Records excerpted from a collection
[Start of section]

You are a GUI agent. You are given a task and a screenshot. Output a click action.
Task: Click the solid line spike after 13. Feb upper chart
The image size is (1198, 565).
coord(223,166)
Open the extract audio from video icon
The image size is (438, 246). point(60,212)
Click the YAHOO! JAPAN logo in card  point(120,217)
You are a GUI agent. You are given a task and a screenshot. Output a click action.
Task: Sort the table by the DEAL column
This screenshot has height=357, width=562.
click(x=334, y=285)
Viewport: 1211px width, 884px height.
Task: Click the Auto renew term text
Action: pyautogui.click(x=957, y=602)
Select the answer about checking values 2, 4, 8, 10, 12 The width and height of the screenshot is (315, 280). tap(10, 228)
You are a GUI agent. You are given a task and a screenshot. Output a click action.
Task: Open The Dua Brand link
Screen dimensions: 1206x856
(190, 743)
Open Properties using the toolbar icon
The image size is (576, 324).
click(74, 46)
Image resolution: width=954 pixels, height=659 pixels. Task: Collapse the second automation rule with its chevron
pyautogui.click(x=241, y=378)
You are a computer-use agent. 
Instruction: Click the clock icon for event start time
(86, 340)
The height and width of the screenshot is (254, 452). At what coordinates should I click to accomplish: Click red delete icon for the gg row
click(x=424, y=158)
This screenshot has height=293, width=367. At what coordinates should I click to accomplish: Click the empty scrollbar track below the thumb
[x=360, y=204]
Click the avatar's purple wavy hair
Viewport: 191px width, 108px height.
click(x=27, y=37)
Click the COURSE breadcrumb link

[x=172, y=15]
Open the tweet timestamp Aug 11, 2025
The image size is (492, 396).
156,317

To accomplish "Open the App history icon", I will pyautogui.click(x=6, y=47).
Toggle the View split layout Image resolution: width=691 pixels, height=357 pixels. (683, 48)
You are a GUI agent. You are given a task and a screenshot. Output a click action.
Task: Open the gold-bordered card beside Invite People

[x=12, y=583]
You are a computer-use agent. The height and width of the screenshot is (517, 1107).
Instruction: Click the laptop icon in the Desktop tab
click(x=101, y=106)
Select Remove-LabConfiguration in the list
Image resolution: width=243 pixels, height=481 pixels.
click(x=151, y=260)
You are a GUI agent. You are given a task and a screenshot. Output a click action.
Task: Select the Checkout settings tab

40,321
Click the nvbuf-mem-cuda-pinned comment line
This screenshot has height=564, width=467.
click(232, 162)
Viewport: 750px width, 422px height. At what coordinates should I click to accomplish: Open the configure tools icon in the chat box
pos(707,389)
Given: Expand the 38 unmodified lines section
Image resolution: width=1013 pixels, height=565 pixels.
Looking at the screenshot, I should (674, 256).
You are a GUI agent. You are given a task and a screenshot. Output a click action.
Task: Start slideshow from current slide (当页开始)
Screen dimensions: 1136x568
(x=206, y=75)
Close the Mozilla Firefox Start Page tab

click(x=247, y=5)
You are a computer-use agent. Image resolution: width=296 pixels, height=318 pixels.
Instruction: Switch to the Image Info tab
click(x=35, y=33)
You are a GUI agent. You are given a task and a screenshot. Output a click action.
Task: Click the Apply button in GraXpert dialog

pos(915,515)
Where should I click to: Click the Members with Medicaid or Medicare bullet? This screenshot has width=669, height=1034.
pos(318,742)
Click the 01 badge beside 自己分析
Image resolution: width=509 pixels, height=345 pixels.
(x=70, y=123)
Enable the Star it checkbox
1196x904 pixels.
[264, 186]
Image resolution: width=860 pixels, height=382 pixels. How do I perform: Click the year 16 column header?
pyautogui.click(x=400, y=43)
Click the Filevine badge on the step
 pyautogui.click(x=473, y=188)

[End of section]

ACTIVITY: Write the entries above out again, unchanged and complete.

RESPONSE TO THIS EXERCISE:
You are a GUI agent. You are given a task and a screenshot. Output a click action.
Task: Click the solid line spike after 13. Feb upper chart
The image size is (1198, 565).
coord(223,166)
Open the extract audio from video icon
The image size is (438, 246). point(60,212)
Click the YAHOO! JAPAN logo in card  point(120,217)
You are a GUI agent. You are given a task and a screenshot. Output a click action.
Task: Sort the table by the DEAL column
This screenshot has height=357, width=562.
click(x=334, y=285)
Viewport: 1211px width, 884px height.
Task: Click the Auto renew term text
Action: pyautogui.click(x=957, y=602)
Select the answer about checking values 2, 4, 8, 10, 12 The width and height of the screenshot is (315, 280). tap(10, 228)
You are a GUI agent. You are given a task and a screenshot. Output a click action.
Task: Open The Dua Brand link
Screen dimensions: 1206x856
(190, 743)
Open Properties using the toolbar icon
The image size is (576, 324).
click(74, 46)
Image resolution: width=954 pixels, height=659 pixels. Task: Collapse the second automation rule with its chevron
pyautogui.click(x=241, y=378)
You are a computer-use agent. 
Instruction: Click the clock icon for event start time
(86, 340)
The height and width of the screenshot is (254, 452). At what coordinates should I click to accomplish: Click red delete icon for the gg row
click(x=424, y=158)
This screenshot has height=293, width=367. At what coordinates should I click to accomplish: Click the empty scrollbar track below the thumb
[x=360, y=204]
Click the avatar's purple wavy hair
Viewport: 191px width, 108px height.
click(x=27, y=37)
Click the COURSE breadcrumb link

[x=172, y=15]
Open the tweet timestamp Aug 11, 2025
The image size is (492, 396).
156,317

To accomplish "Open the App history icon", I will pyautogui.click(x=6, y=47).
Toggle the View split layout Image resolution: width=691 pixels, height=357 pixels. (683, 48)
You are a GUI agent. You are given a task and a screenshot. Output a click action.
Task: Open the gold-bordered card beside Invite People

[x=12, y=583]
You are a computer-use agent. The height and width of the screenshot is (517, 1107).
Instruction: Click the laptop icon in the Desktop tab
click(x=101, y=106)
Select Remove-LabConfiguration in the list
Image resolution: width=243 pixels, height=481 pixels.
click(x=151, y=260)
You are a GUI agent. You are given a task and a screenshot. Output a click action.
Task: Select the Checkout settings tab

40,321
Click the nvbuf-mem-cuda-pinned comment line
This screenshot has height=564, width=467.
click(232, 162)
Viewport: 750px width, 422px height. At what coordinates should I click to accomplish: Open the configure tools icon in the chat box
pos(707,389)
Given: Expand the 38 unmodified lines section
Image resolution: width=1013 pixels, height=565 pixels.
Looking at the screenshot, I should (674, 256).
You are a GUI agent. You are given a task and a screenshot. Output a click action.
Task: Start slideshow from current slide (当页开始)
Screen dimensions: 1136x568
(x=206, y=75)
Close the Mozilla Firefox Start Page tab

click(x=247, y=5)
You are a computer-use agent. Image resolution: width=296 pixels, height=318 pixels.
Instruction: Switch to the Image Info tab
click(x=35, y=33)
You are a GUI agent. You are given a task and a screenshot. Output a click action.
Task: Click the Apply button in GraXpert dialog

pos(915,515)
Where should I click to: Click the Members with Medicaid or Medicare bullet? This screenshot has width=669, height=1034.
pos(318,742)
Click the 01 badge beside 自己分析
Image resolution: width=509 pixels, height=345 pixels.
(x=70, y=123)
Enable the Star it checkbox
1196x904 pixels.
[264, 186]
Image resolution: width=860 pixels, height=382 pixels. How do I perform: Click the year 16 column header?
pyautogui.click(x=400, y=43)
Click the Filevine badge on the step
 pyautogui.click(x=473, y=188)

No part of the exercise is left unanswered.